Pfizer Inc. reported full-year 2025 revenues of $62.6 billion, marking a pivotal year in the company’s post-pandemic transformation. The year reflected a deliberate shift away from episodic COVID-19 demand toward sustained, science-driven growth engines across vaccines, cardiometabolic disease, oncology, and rare diseases, reinforcing Pfizer’s long-term strategic repositioning.
“2025 was not about replacing pandemic-era revenues, but about rebuilding Pfizer around durable scientific platforms,” said Dr. Albert Bourla, Chairman and Chief Executive Officer of Pfizer. “Our performance reflects a company transitioning from episodic demand to sustained therapeutic-area leadership.”
Transition from COVID-19 to Core Franchise Growth
While COVID-19 vaccine and antiviral revenues continued their expected normalization in 2025, Pfizer delivered operational growth across its non-COVID core portfolio. This shift improved revenue quality and reduced volatility, signaling a structurally more balanced business model anchored in chronic, specialty, and preventive care.
Vaccines: From Emergency Response to Lifecycle Leadership
Vaccines remained a foundational pillar of Pfizer’s portfolio. The Prevnar pneumococcal franchise sustained strong global demand, particularly in adult and high-risk populations, supported by lifecycle management strategies and expanded real-world utilization. ABRYSVO, Pfizer’s RSV vaccine, emerged as a strategically important growth driver, with expanding adoption in older adults and maternal immunization, positioning RSV as a recurring, long-term vaccine market rather than a seasonal opportunity. The COVID-19 vaccine portfolio transitioned fully into a mature, managed franchise, enabling reinvestment into next-generation vaccine platforms.

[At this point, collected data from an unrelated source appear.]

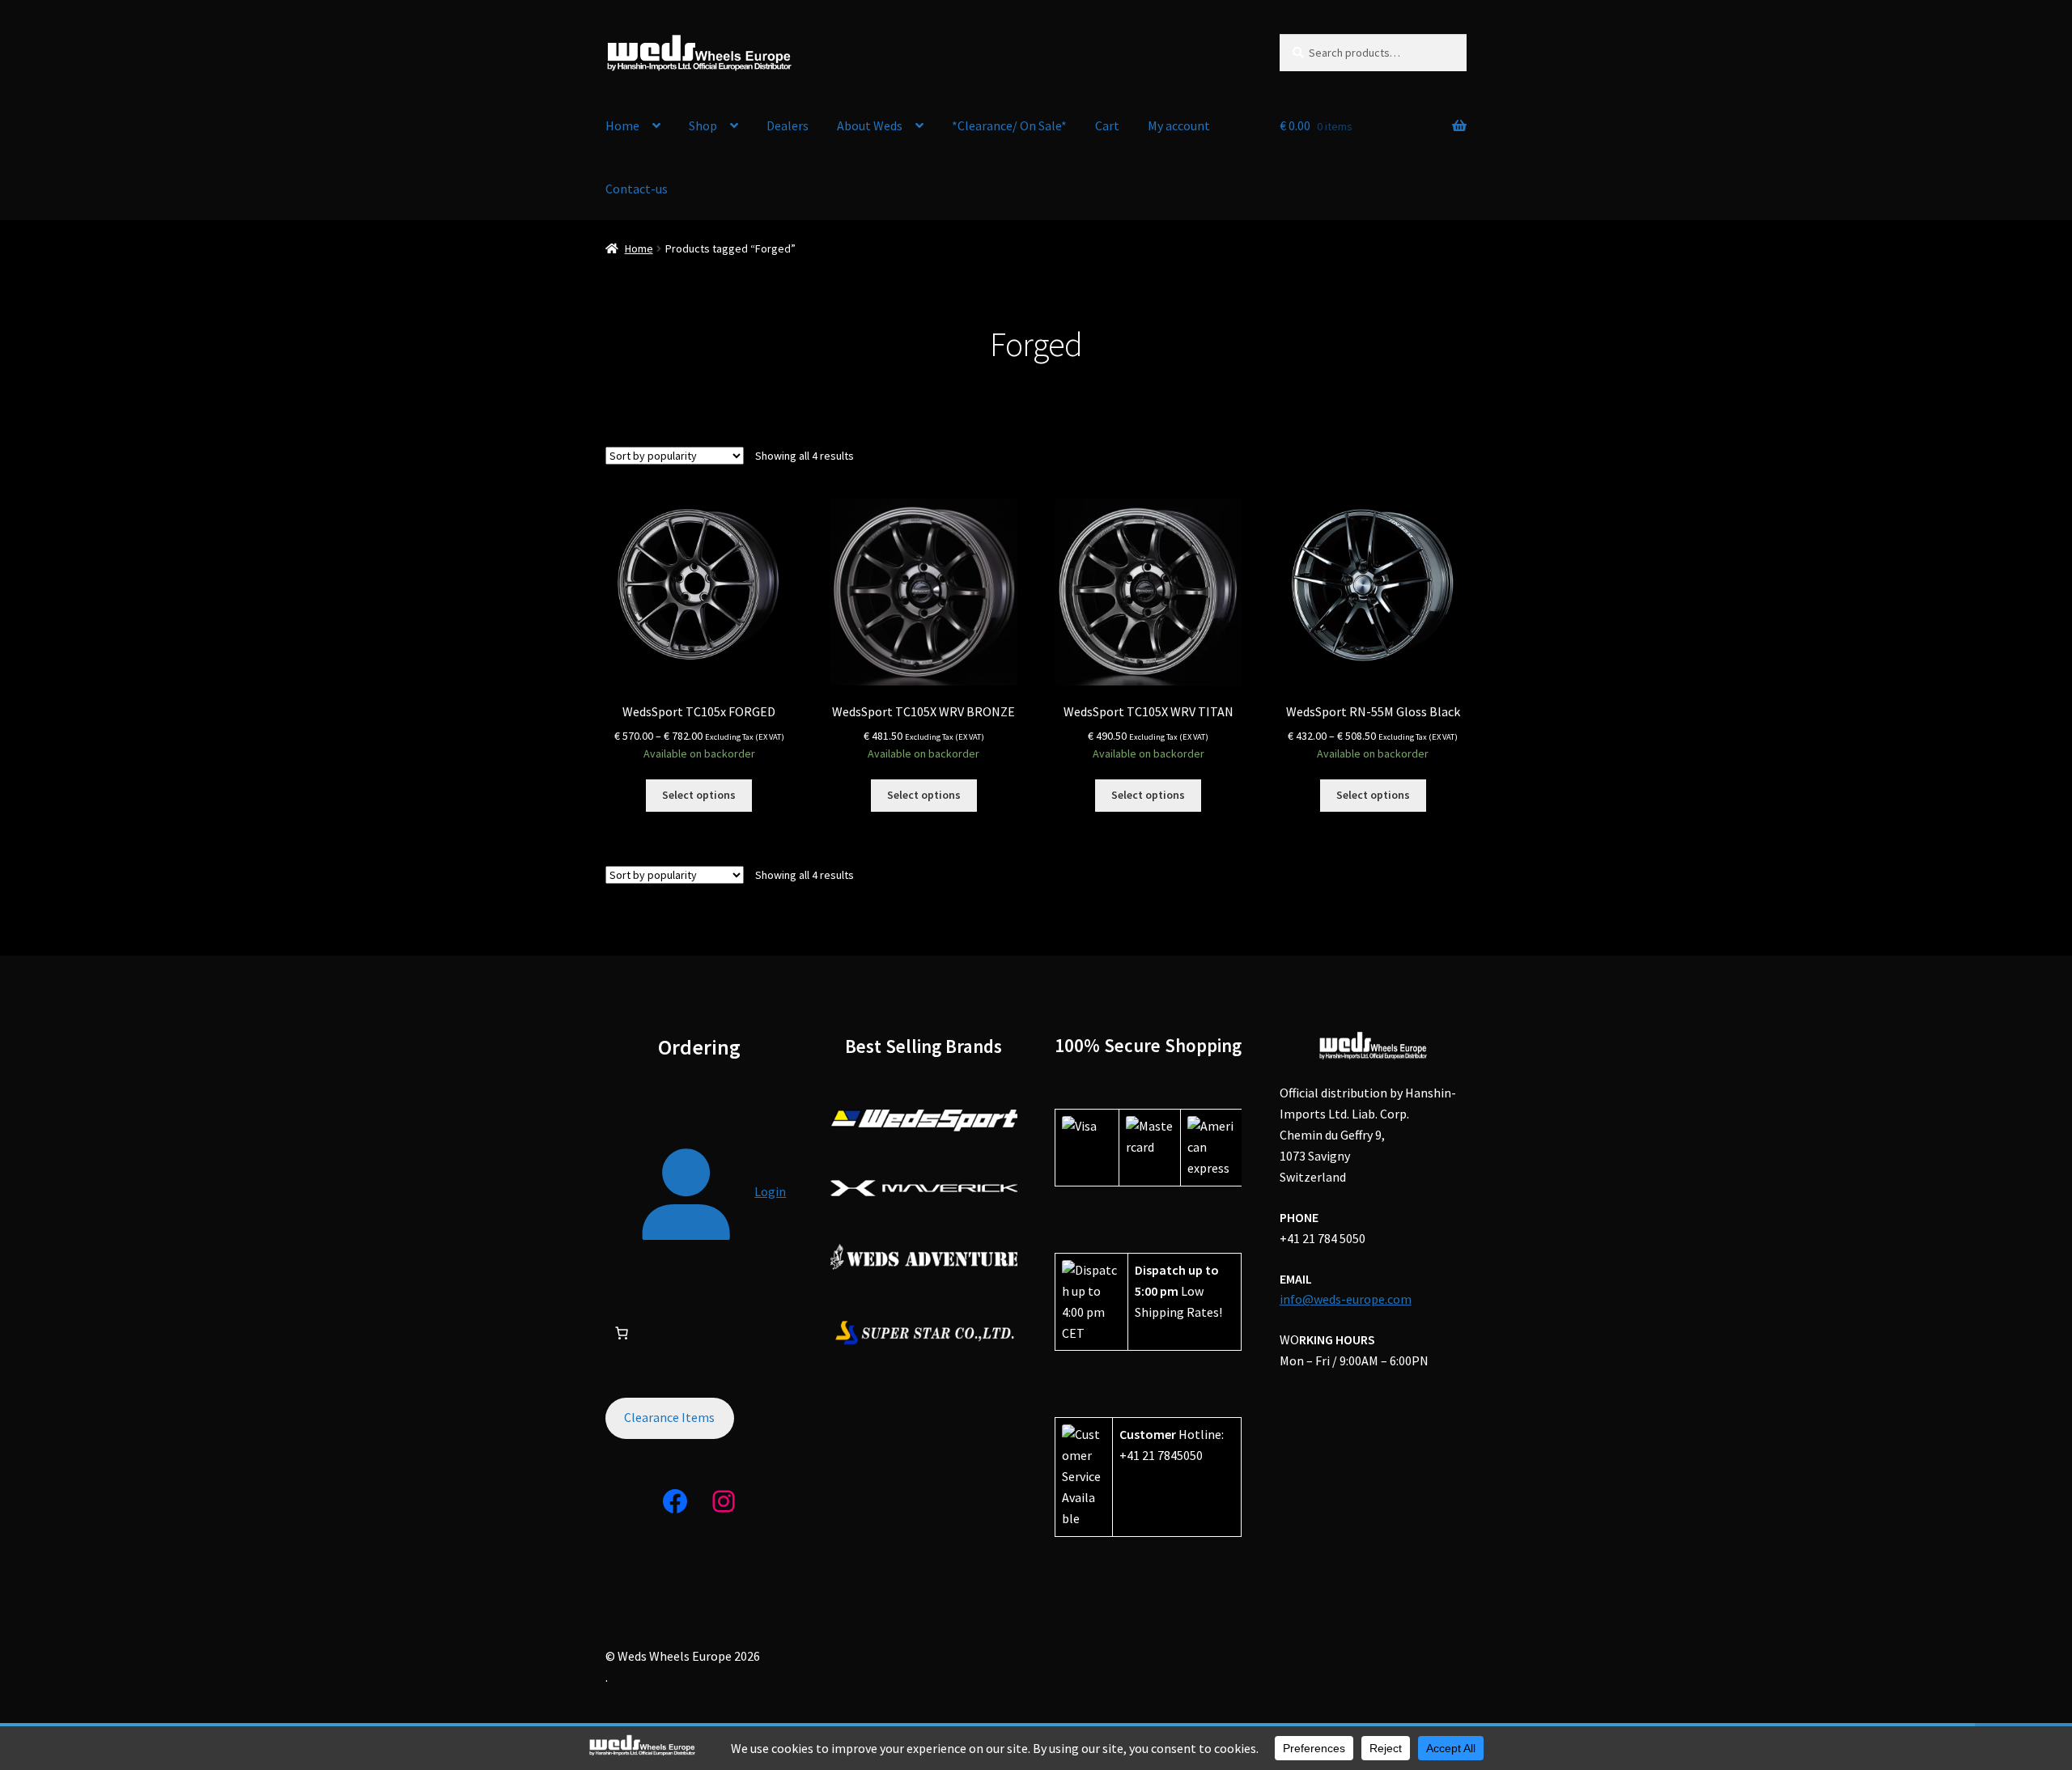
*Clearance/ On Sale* (1009, 125)
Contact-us (636, 188)
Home (622, 125)
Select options (699, 794)
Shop (703, 125)
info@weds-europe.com (1346, 1299)
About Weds (869, 125)
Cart (1107, 125)
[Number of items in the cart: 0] (621, 1333)
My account (1179, 125)
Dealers (787, 125)
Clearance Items (669, 1417)
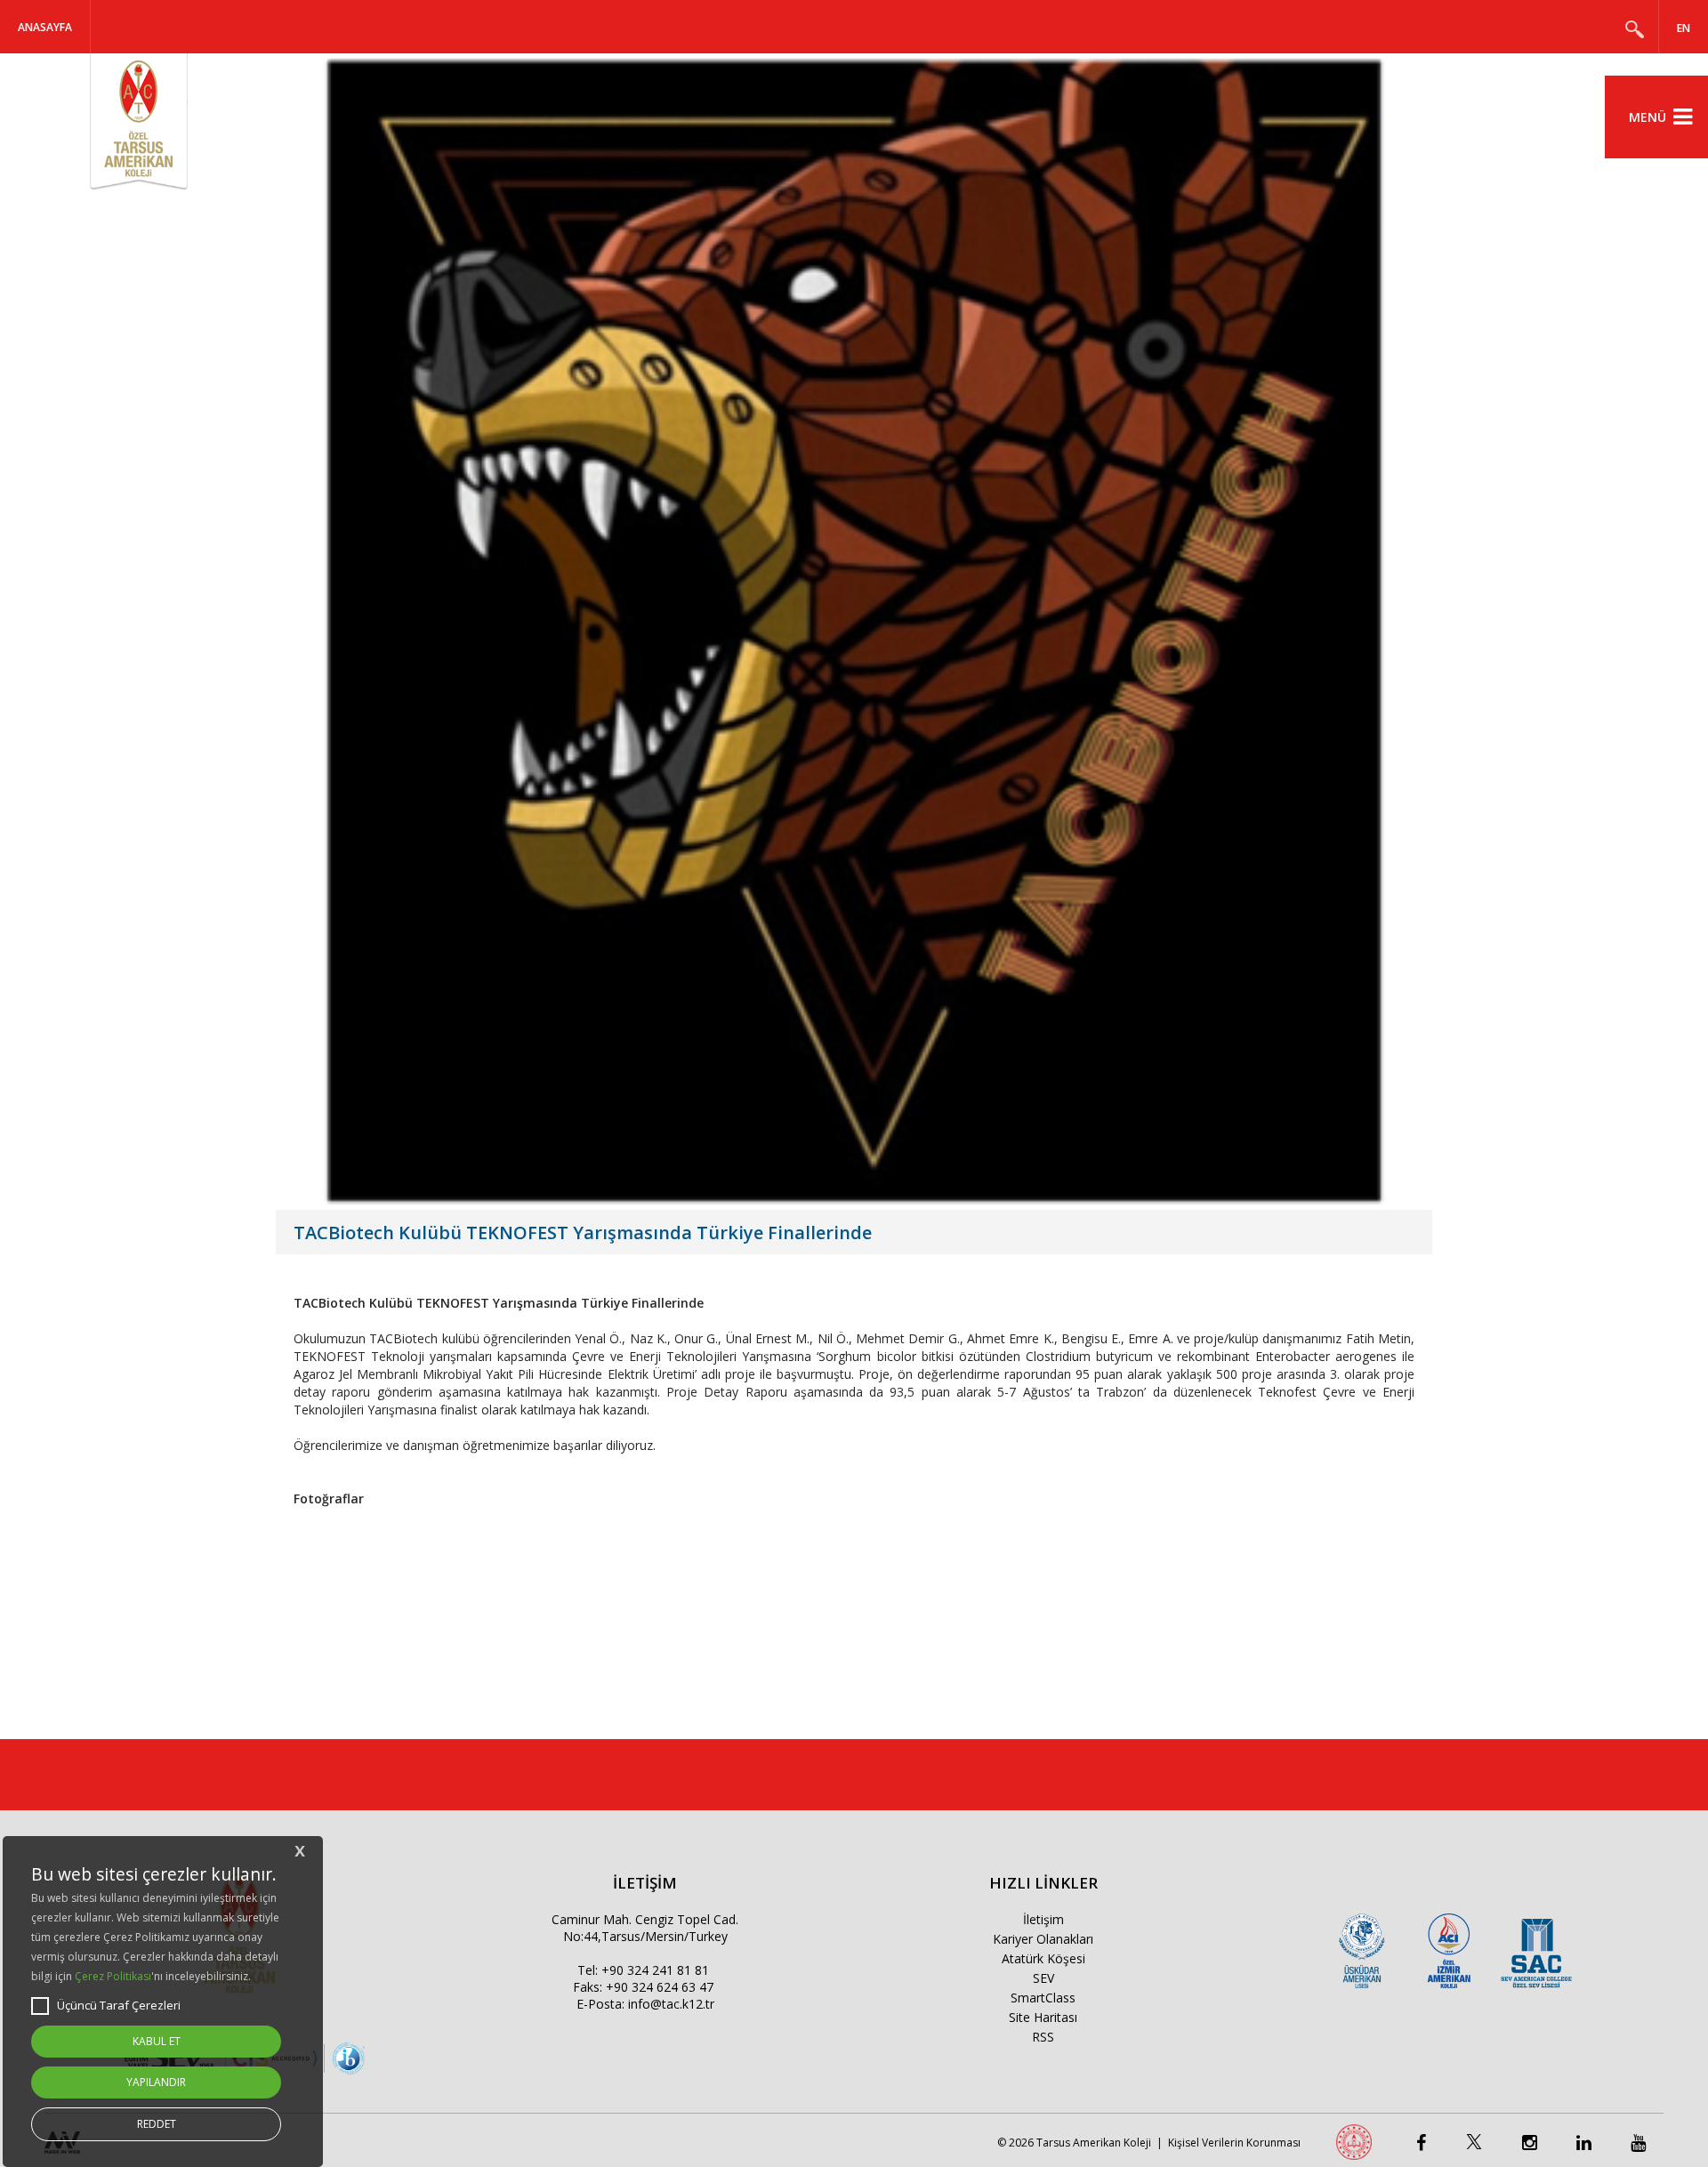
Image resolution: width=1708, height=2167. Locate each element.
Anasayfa (45, 27)
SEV (1043, 1978)
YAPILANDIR (156, 2082)
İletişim (1043, 1919)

Cardiometabolic and Rare Disease: Durable, High-Value Franchises
In cardiometabolic disease, ELIQUIS continued to deliver stable, high-quality revenue, reinforcing Pfizer’s strength in chronic cardiovascular care through deep guideline integration and long treatment durations. Pfizer’s rare disease strategy gained further traction through continued growth of VYNDAQEL and VYNDAMAX in transthyretin amyloid cardiomyopathy, supported by improved diagnosis rates, global access expansion, and durable clinical differentiation.
Oncology: Scaling a Future Growth Engine
Oncology showed tangible progress as a long-term growth pillar in 2025. PADCEV delivered strong momentum, driven by expanded indications and increased use in earlier lines of treatment, validating Pfizer’s strategic focus on antibody-drug conjugates and precision oncology. The broader oncology pipeline continues to emphasize targeted therapies, combination regimens, and biomarker-driven development.
R&D Strategy: Focus, Conviction, and Long-Term Value
Across research and development, Pfizer emphasized focus over breadth, prioritizing high-conviction investments in next-generation respiratory vaccines, oncology platforms with combination potential, cardiometabolic and obesity science, and rare diseases with high unmet medical need and long lifecycle durability. This approach reflects a shift toward capital-efficient innovation and sustainable franchise building.
Strategic Outlook
Entering 2026, Pfizer’s strategy is increasingly defined by clarity and discipline, centered on lifecycle-driven vaccine leadership, durable specialty franchises, and the scaling of differentiated oncology assets.
“Pfizer is emerging from this transition more focused, more disciplined, and more science-driven,” Bourla concluded. “Our objective is to build franchises that matter for decades and deliver sustained impact for patients worldwide.”